Le Sénégal confirme ses ambitions de modèle africain en matière de gouvernance des ressources extractives. Le Président de la République a reçu, ce jeudi 7 mai 2026 au Palais, le Comité national de l’Initiative pour la Transparence dans les Industries Extractives (ITIE), venu lui présenter les résultats de la troisième validation du pays selon la Norme ITIE 2023.

Avec un score de 89 points sur 100 et la mention « Très Bon », le Sénégal consolide sa position parmi les références internationales en matière de transparence et de redevabilité dans la gestion des ressources minières, pétrolières et gazières. Cette performance intervient dans un contexte particulier, marqué par les premiers revenus issus de l’exploitation du pétrole de Sangomar et du gaz naturel du projet GTA.

Face aux membres du Comité national ITIE, le Chef de l’État a salué les progrès réalisés tout en rappelant que la transparence ne peut se limiter à des indicateurs techniques ou à une reconnaissance internationale. Selon lui, la bonne gouvernance des ressources naturelles doit produire des effets tangibles sur les conditions de vie des populations.
Le Président de la République a ainsi insisté sur plusieurs priorités stratégiques : l’effectivité des transferts vers les collectivités territoriales, le suivi rigoureux des titres miniers et pétroliers, l’achèvement du registre des bénéficiaires effectifs ainsi que la publication régulière de données accessibles et fiables sur le secteur extractif.
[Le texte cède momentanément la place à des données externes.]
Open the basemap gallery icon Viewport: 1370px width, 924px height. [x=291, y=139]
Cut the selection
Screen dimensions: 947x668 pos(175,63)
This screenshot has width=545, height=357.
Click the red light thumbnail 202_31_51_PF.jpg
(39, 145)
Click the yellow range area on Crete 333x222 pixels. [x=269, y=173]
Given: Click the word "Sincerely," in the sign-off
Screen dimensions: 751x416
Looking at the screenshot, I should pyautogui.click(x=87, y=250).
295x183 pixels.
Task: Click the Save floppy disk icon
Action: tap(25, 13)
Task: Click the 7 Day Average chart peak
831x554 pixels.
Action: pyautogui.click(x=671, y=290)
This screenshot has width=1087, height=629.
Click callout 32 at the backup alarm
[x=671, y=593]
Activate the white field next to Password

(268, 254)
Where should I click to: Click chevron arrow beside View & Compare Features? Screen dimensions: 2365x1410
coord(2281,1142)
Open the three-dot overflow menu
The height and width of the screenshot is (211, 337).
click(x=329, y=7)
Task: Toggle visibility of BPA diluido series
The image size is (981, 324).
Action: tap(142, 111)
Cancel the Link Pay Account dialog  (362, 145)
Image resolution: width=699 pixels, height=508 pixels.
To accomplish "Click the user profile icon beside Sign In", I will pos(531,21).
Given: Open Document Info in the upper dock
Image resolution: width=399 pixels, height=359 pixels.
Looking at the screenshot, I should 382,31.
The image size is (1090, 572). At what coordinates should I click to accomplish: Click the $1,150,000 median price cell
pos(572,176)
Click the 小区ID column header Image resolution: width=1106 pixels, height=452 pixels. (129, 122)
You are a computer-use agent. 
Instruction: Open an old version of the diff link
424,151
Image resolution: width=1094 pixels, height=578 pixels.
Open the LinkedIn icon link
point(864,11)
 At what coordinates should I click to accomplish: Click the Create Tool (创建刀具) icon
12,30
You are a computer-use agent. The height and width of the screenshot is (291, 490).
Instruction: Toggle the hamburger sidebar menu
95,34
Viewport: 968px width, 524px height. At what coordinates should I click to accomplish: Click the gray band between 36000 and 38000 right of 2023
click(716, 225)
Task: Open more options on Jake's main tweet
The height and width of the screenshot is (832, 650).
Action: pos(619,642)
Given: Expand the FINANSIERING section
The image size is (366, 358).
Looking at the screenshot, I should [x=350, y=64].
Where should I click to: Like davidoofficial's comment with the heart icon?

Il a également appelé à un renforcement des capacités analytiques du Comité national ITIE afin de mieux accompagner l’État dans le suivi des revenus extractifs et l’évaluation de leur impact économique et social.
Pour les autorités, les ressources issues du sous-sol doivent avant tout servir à renforcer la cohésion nationale, réduire les inégalités sociales et consolider la souveraineté économique du pays.

Si le score de 89/100 marque une étape importante dans l’évolution du Sénégal au sein de l’ITIE, le pouvoir exécutif estime qu’il ne s’agit pas d’un aboutissement, mais d’une base devant permettre de garantir, sur le long terme, une gestion irréprochable et utile des ressources naturelles au bénéfice des populations.